-- INPUT MATERIAL follows --
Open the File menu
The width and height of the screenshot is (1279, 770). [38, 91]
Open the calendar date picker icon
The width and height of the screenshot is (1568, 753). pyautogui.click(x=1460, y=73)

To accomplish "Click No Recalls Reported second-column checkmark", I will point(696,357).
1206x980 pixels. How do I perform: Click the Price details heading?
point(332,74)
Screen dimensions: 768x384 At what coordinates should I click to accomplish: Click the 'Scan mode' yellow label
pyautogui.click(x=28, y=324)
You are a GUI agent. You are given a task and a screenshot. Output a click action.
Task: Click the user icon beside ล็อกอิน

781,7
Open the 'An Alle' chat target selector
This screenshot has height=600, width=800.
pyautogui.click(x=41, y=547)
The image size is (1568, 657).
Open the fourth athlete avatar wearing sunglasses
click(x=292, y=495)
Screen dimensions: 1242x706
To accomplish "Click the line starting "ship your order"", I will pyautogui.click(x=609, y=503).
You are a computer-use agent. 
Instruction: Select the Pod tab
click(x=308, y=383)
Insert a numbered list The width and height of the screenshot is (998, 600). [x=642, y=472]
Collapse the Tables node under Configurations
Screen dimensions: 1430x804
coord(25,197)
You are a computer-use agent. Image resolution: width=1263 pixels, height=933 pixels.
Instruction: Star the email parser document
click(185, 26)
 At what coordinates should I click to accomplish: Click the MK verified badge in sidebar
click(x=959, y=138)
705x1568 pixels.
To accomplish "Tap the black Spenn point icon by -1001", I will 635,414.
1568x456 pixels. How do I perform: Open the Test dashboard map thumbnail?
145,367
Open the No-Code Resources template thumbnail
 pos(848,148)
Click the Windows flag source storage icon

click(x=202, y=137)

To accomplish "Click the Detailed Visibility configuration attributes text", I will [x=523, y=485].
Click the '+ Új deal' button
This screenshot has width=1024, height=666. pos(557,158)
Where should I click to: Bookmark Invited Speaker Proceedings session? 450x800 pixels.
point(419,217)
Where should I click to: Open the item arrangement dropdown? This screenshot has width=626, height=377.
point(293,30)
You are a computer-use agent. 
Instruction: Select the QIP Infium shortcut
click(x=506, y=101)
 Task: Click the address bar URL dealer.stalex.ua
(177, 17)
-- INPUT MATERIAL concluded --
(TASK STATEMENT): Where a line of the data above includes "agent", copy that line.

(SOLUTION FOR THIS TASK):
You are a GUI agent. You are given a task and a screenshot. Output a click action.
You are a computer-use agent. 
You are a computer-use agent. Image resolution: width=1263 pixels, height=933 pixels.
You are a computer-use agent. 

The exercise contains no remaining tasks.